> **Instructions for the task**
In the entries that follow, find each line with the word "click" and copy it.

> **Records to process**

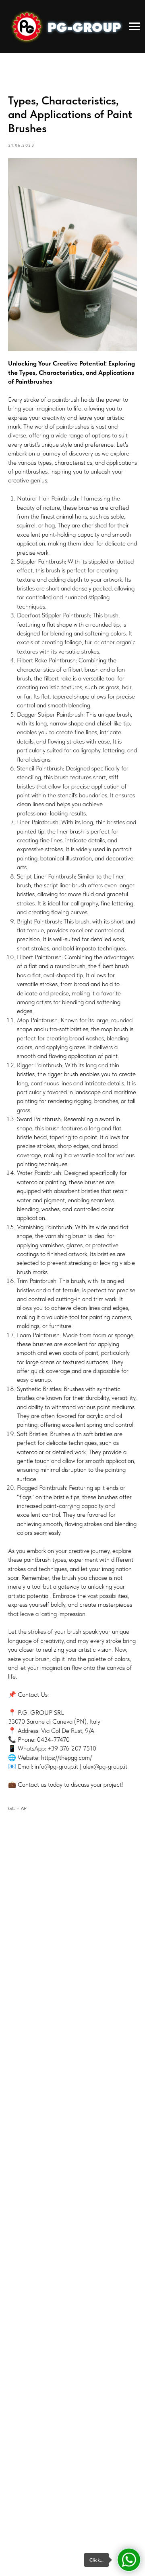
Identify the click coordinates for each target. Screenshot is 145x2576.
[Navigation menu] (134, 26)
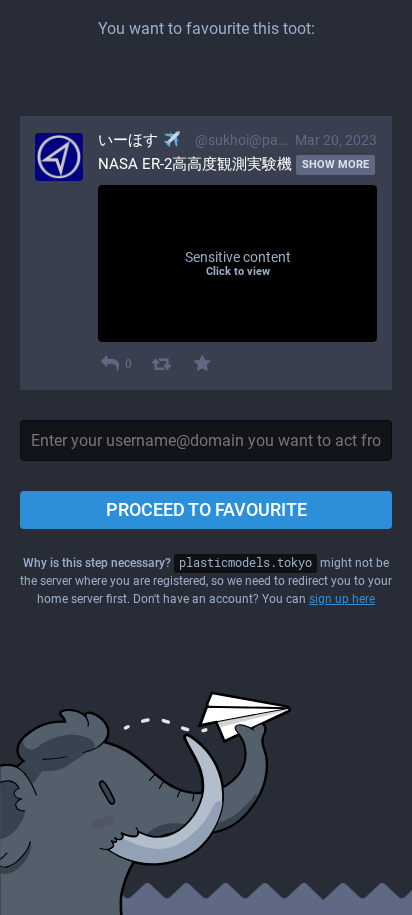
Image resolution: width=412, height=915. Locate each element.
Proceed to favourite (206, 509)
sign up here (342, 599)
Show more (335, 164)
--
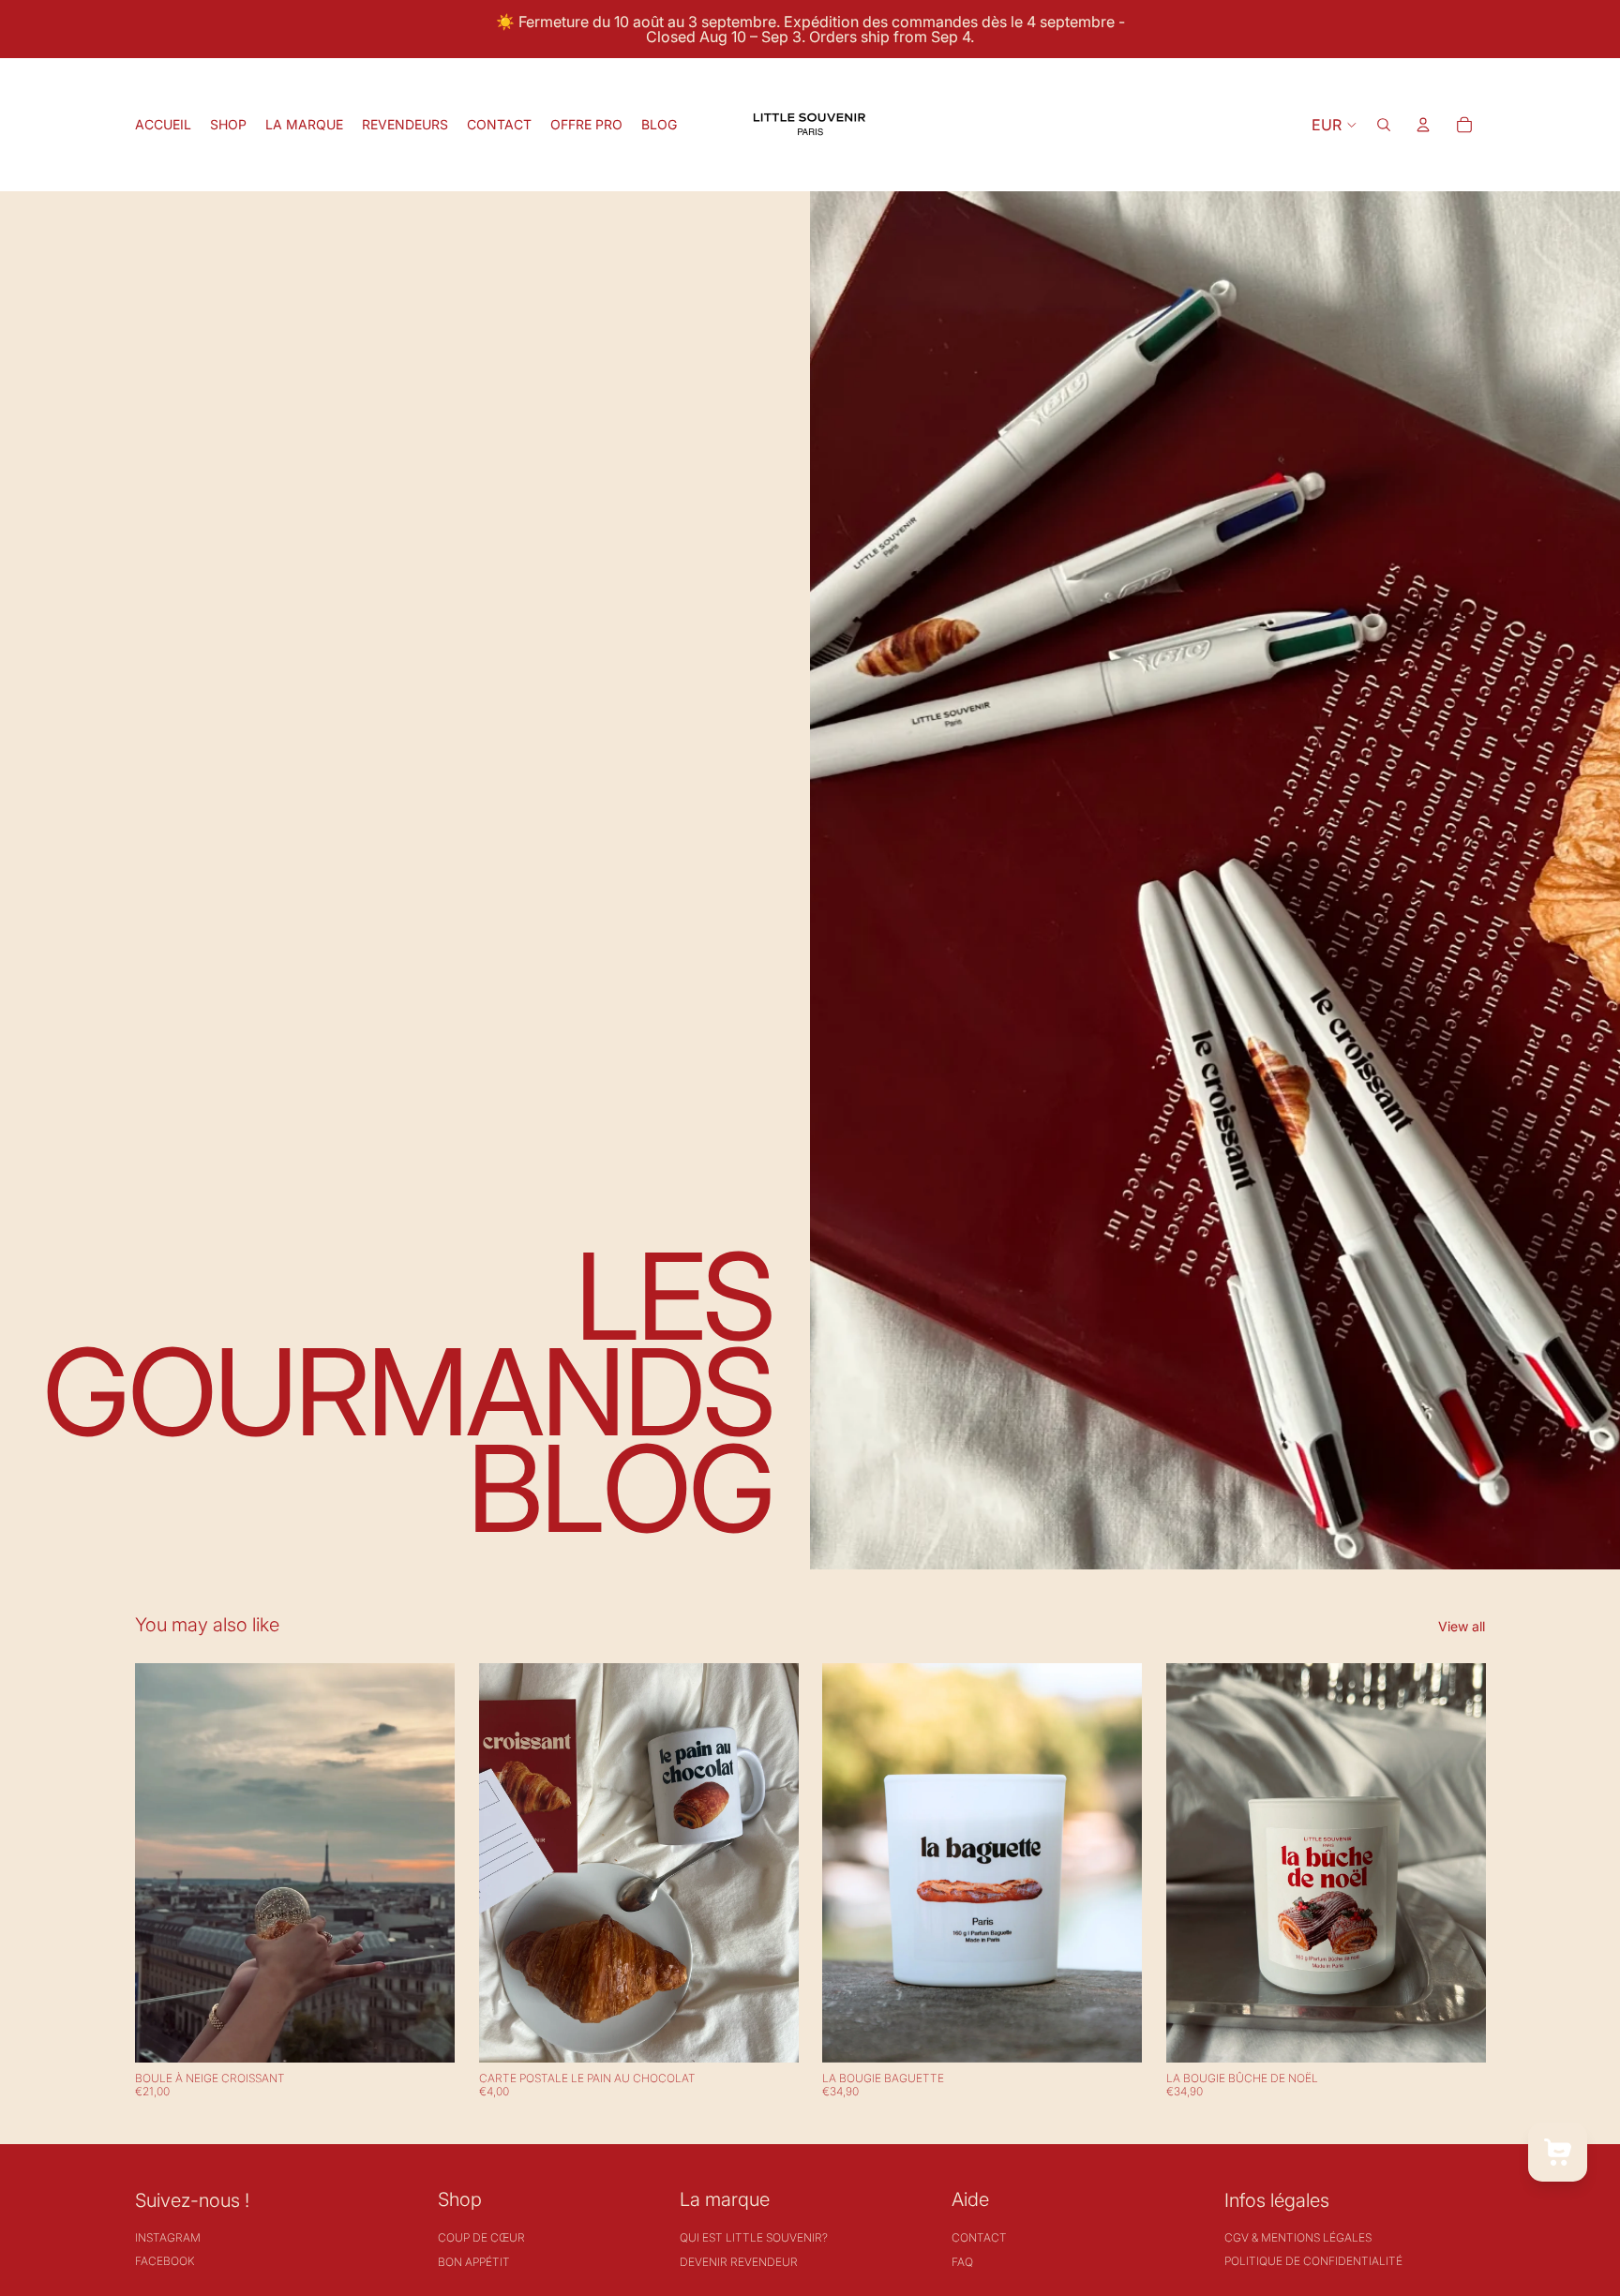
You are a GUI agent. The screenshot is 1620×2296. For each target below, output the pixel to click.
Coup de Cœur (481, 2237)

> **Solution**
Identify the click coordinates for each target. Screenshot is 145x2576.
You are a GUI agent. The screenshot is 1620×2296. For each target below, output the pixel to click.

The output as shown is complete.